C++ understand copy constructor

Question

There is something that I am not able to understand. Look at this kind of main:

class C {
 public:
  C() { cout << "C0 "; }
  C(const C&) { cout << "Cc"; }
};

class D {
 public:
  C c;
  D() { cout << "D0 "; }
  D(const D&) { cout << "Dd"; }
};

int main() {

  D x; cout << endl;
  D y(x); cout << endl;
  return 0;

}

//output is:
C0 D0
C0 Dd

---

I agree on the fact that D x gives C0 D0 as output because in class D there is a call to the default constructor of C and then the object D is created.

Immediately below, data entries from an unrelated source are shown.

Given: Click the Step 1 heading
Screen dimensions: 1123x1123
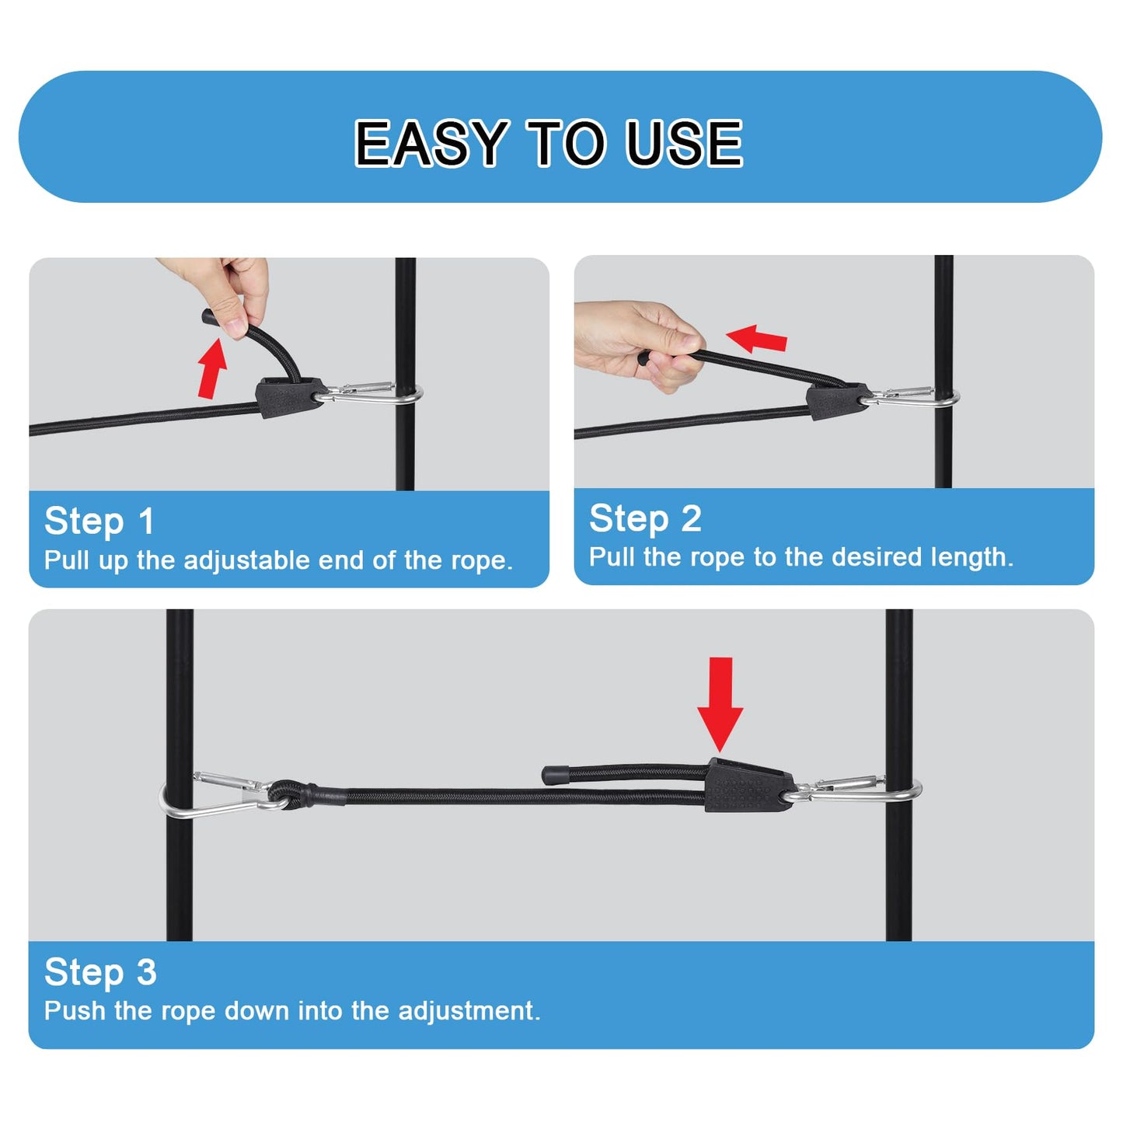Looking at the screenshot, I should click(x=99, y=521).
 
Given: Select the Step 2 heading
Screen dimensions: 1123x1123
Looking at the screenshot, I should click(x=645, y=518).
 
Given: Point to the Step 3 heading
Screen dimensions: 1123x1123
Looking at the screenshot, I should click(x=100, y=971).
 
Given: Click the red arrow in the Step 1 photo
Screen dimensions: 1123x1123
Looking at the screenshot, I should click(x=211, y=367).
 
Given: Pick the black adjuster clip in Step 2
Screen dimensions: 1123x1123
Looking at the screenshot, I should click(x=836, y=399).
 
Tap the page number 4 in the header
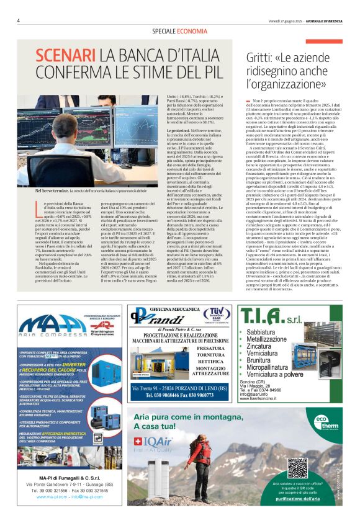pos(19,20)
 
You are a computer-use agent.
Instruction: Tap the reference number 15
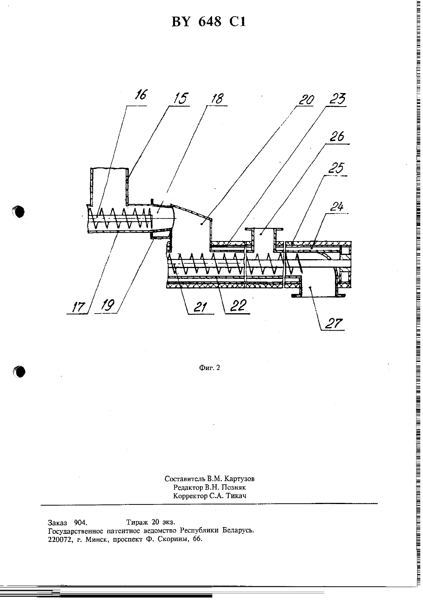tap(181, 98)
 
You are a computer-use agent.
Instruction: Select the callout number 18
tap(217, 98)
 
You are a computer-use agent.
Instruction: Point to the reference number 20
tap(306, 100)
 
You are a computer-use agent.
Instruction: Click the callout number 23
tap(338, 99)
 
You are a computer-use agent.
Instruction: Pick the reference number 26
tap(337, 136)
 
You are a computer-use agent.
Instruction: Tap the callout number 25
tap(336, 168)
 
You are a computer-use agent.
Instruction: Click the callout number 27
tap(334, 323)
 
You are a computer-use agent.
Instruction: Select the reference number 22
tap(238, 306)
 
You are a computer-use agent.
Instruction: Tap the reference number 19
tap(108, 305)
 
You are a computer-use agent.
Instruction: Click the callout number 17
tap(78, 307)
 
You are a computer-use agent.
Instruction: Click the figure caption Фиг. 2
tap(209, 368)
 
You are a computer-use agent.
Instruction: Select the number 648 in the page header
tap(210, 22)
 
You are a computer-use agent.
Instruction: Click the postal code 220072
tap(60, 540)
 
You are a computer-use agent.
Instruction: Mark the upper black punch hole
tap(19, 212)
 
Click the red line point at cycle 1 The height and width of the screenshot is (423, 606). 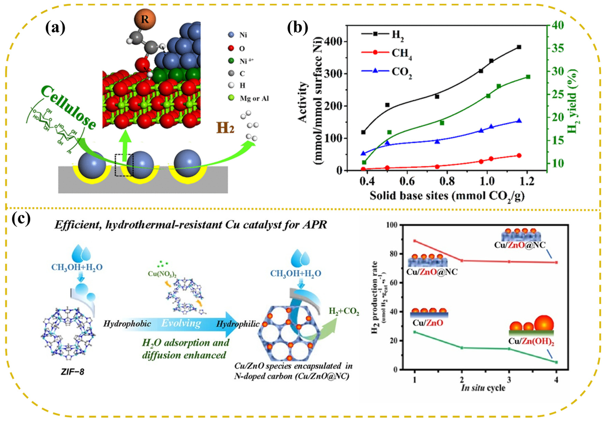tap(415, 241)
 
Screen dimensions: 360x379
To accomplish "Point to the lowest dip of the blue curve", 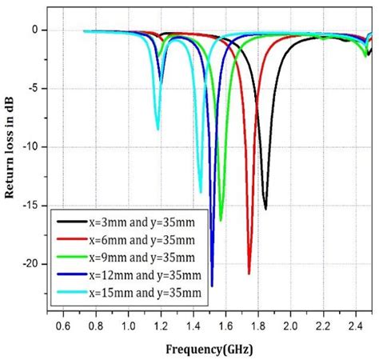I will point(212,286).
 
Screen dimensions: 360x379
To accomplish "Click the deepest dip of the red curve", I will point(249,274).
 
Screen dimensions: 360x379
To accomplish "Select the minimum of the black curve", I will point(265,209).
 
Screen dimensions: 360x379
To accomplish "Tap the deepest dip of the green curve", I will point(221,220).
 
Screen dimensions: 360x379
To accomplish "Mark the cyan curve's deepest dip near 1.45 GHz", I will point(201,192).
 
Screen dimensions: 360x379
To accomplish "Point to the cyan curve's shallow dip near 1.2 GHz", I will point(158,130).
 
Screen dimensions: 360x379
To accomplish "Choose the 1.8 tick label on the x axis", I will point(257,326).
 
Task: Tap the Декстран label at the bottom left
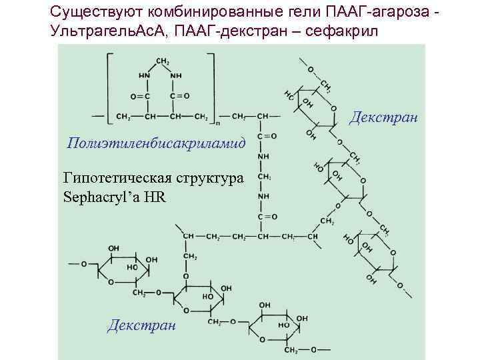[x=141, y=325]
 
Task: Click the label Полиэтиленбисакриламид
[x=155, y=143]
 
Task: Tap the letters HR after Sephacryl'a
[x=155, y=198]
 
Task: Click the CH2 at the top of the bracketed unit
[x=162, y=61]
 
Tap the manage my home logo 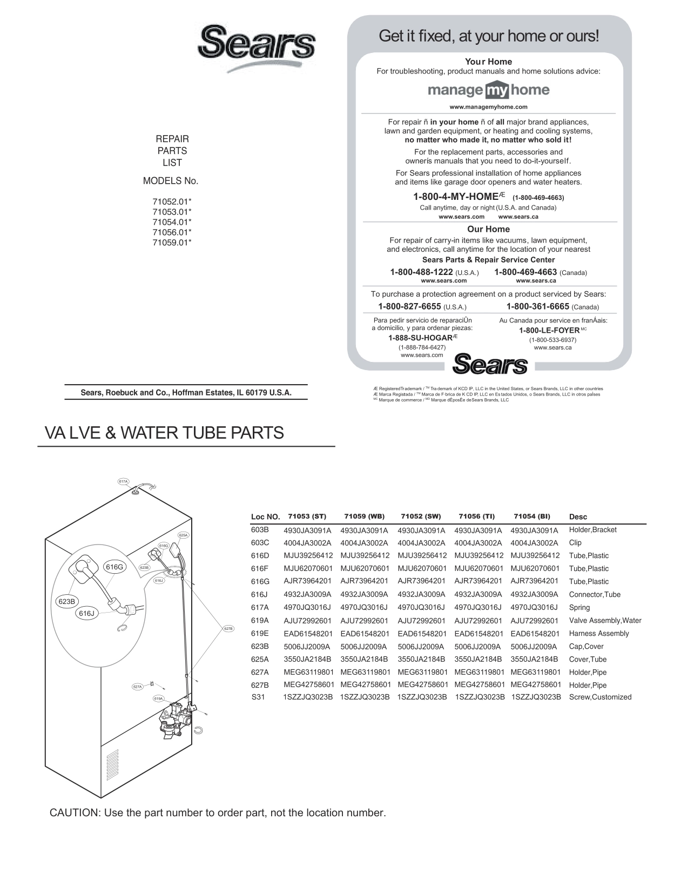488,90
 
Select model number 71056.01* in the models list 172,232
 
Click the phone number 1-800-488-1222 421,272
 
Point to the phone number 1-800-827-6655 409,306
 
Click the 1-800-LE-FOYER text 549,330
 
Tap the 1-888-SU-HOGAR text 420,338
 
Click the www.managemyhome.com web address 488,107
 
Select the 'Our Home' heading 488,229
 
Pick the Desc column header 578,517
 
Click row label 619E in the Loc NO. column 260,633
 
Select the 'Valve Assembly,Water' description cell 605,620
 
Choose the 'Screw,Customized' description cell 600,697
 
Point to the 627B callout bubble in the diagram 228,628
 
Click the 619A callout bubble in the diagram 158,699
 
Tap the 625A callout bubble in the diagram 183,535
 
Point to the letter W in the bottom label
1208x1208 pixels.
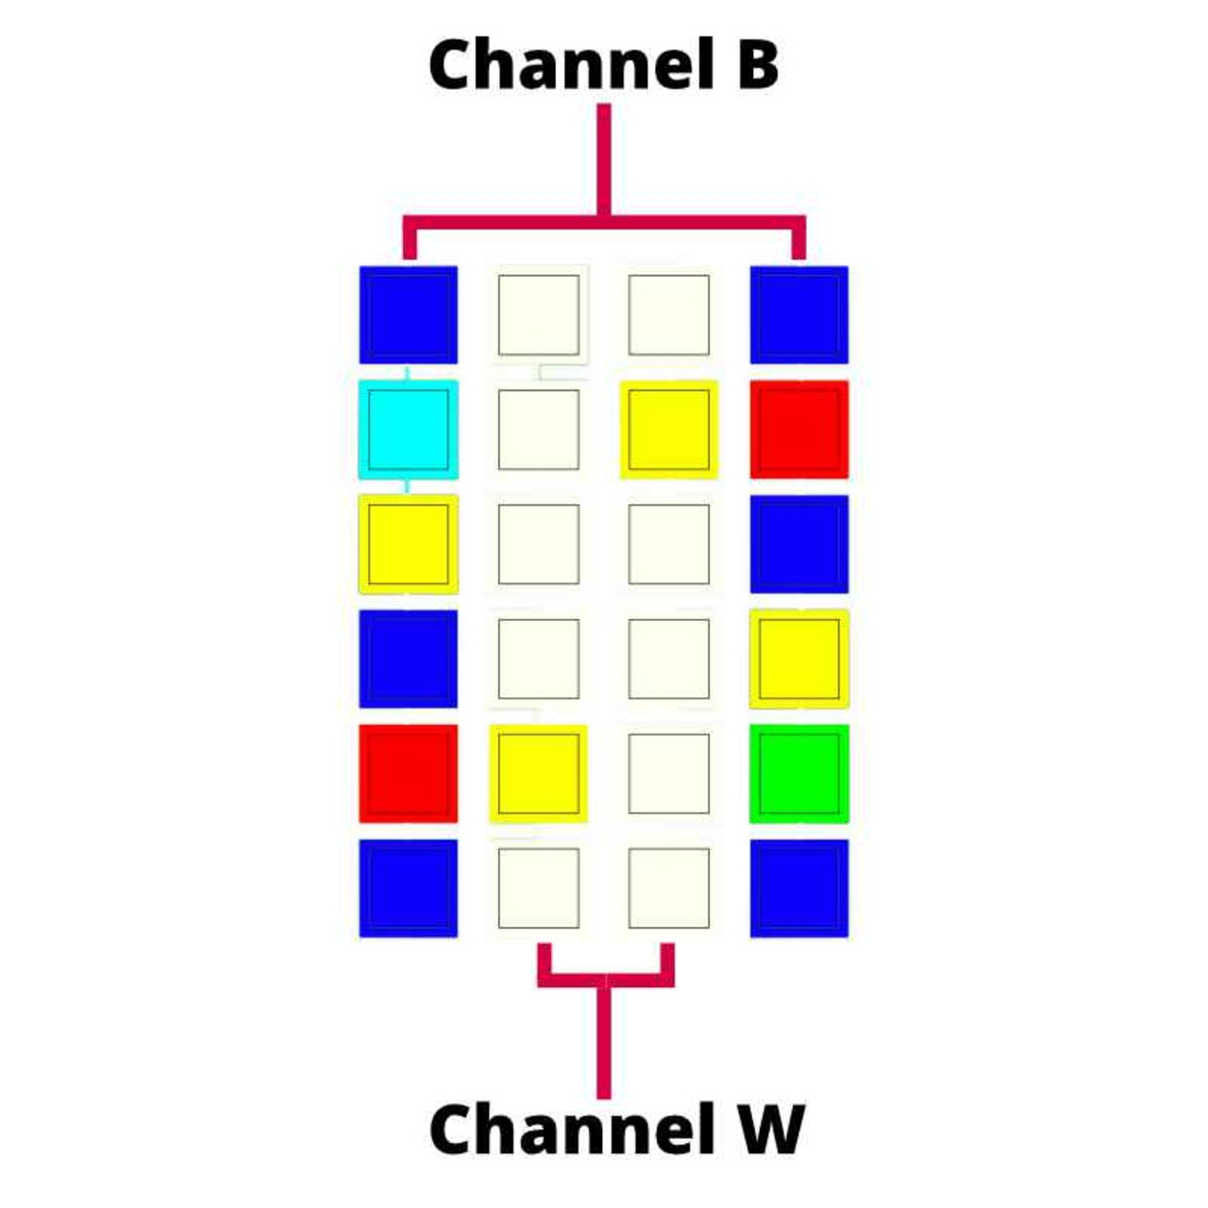tap(770, 1129)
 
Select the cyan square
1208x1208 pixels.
tap(408, 429)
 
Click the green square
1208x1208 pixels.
tap(798, 773)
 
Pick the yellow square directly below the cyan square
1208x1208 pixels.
tap(408, 544)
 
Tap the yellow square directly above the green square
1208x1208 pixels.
tap(798, 659)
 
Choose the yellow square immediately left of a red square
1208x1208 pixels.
tap(668, 429)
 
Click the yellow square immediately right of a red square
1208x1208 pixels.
tap(538, 773)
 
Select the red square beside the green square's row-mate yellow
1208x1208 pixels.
tap(408, 773)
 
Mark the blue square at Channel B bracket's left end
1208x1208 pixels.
tap(408, 314)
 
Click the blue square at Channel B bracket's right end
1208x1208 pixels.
tap(798, 314)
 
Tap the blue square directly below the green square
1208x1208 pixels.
tap(798, 888)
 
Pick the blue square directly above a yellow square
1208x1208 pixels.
tap(798, 544)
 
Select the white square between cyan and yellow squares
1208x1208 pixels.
tap(538, 429)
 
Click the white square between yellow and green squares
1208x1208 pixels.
tap(668, 773)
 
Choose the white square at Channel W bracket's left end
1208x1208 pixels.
tap(538, 888)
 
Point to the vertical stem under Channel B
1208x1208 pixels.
tap(604, 160)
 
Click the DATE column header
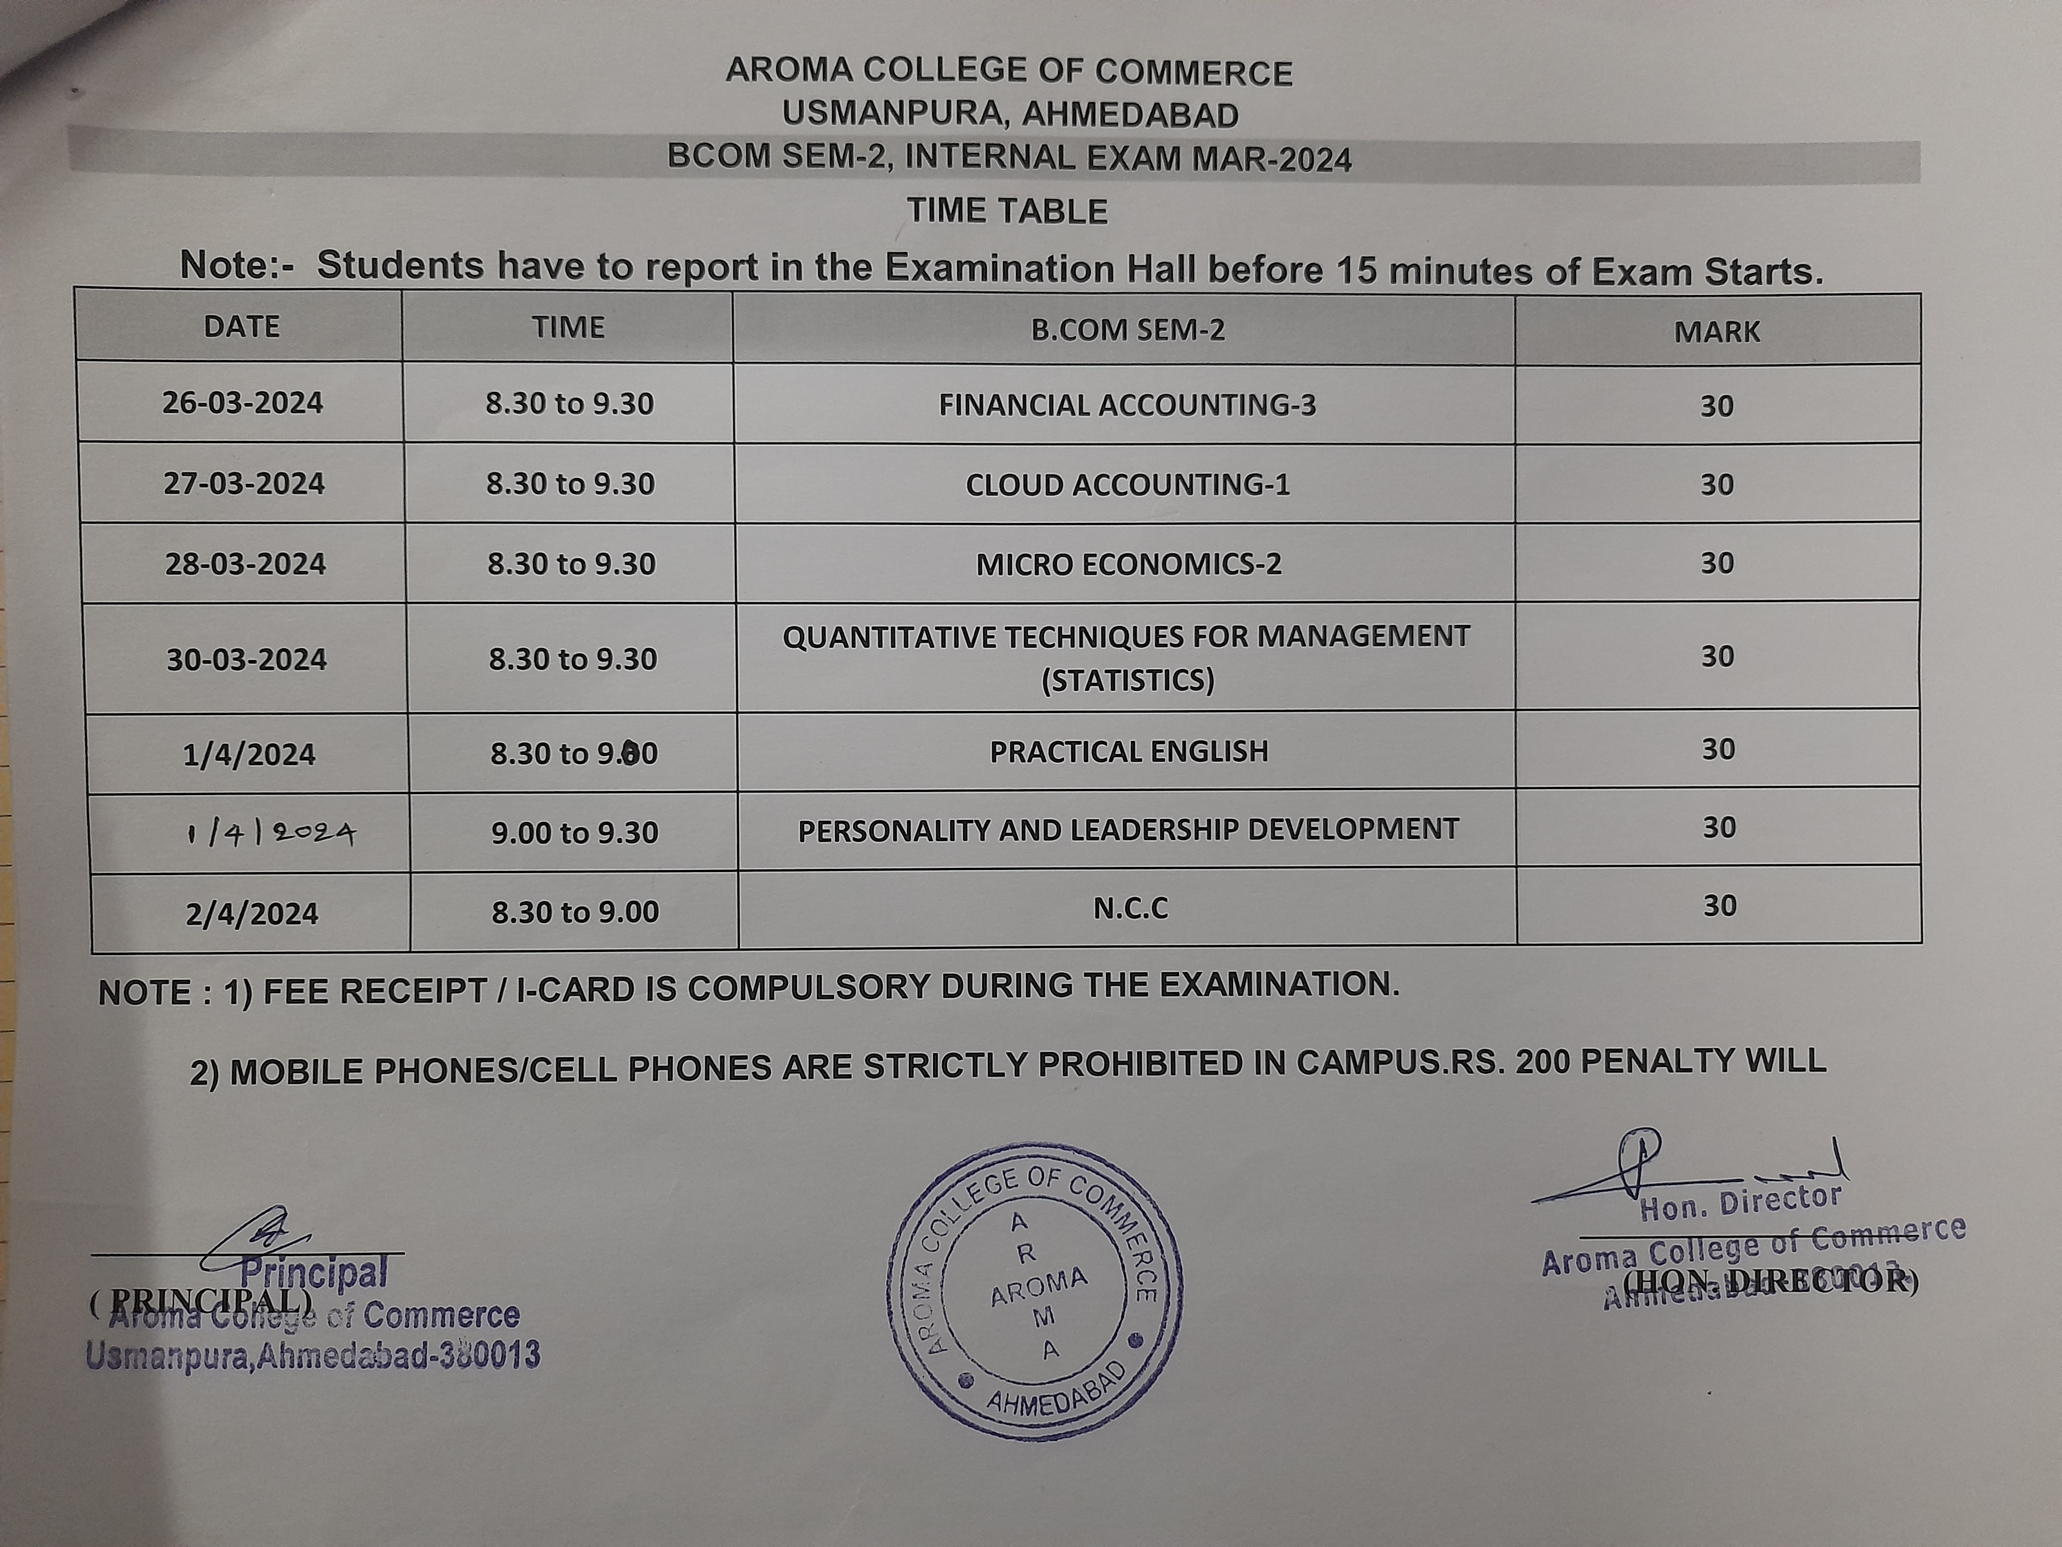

Also D y(x) is like D y = x where (like before) C is created (so output C0) and the the copy constructor is called. Why doesn't the Cc appear? If you consider this code:

class C {
 public:
  C() { cout << "C0 "; }
  C(const C&) { cout << "Cc"; }
};

class D {
 public:
  C c;
  D() { cout << "D0 "; }
};

int main() {

  D x; cout << endl;
  D y(x); cout << endl;
  return 0;

}

//output is:
C0 D0
Cc

Why now the output is Cc?

The code are equal except for the fact that there isn't a definition of the copy constructor on D. Saying that D y(x) is like D y = x I'd expect like before that C is created (calling default constructor so output C0) and then no text because D(const D&) is not defined.

Maybe I am misunderstanding copy constructors. How are they called in this case?

Answer 1

In the first case your D Copy constructor needs to explicitly call the C copy constructor.

D(const D &d) :  c(d.c) 
{ cout << "Dd"; }

In the 2nd case, since you do not define a D copy-ctor, the compiler generates one for you.

To make this clearer, add an extra int to both C and D.

static int counter;
class C {
 public:
  int index;
  C() { index = ++counter; cout << "C0 "; }
  C(const C&) { index = c.counter; cout << "Cc"; }
};

class D {
 public:
  int dcounter;
  C c;
  D() { dcounter = ++counter; cout << "D0 "; }
  D(const D&) : dcounter(D.dcounter)
{ cout << "Dd"; }
};

Now, step thru with a debugger, or add more printfs(). When you do D y(x), you will see that the member c in y isn't copied from anything - just constructed.

Answer 2

Also D y(x) is like D y = x

It is not LIKE it, it IS EXACTLY it. The latter is just syntax sugar for the first.

where (like before) C is created (so output C0) and the the copy constructor is called

No, the C copy constructor is not called in that case. You did not define your D copy constructor to call the C copy constructor, so the c member is default-constructed instead, which is why you see C0, but since you did not actually copy c, you don't see Cc.

You are expecting the D copy constructor to automatically call the copy constructors of D's members, but that is simply NOT the case. You have to explicitly define that behavior yourself, eg:

D(const D &src) : c(src.c) { }

Why doesn't the Cc appear?

Because your C copy constructor is not called at all in your D y(x) example.

Answer 3

When you define a custom copy constructor, it does what you tell it to; you don't tell it to copy the c member, so it doesn't, hence C0. Indeed, if you were to a value in that c you'd see it's not even available in the newly copied member.

When you don't have a custom copy constructor, the default one that gets invoked invokes copy constructors for members it copies. In this case, you would see a value end up in the copied instance.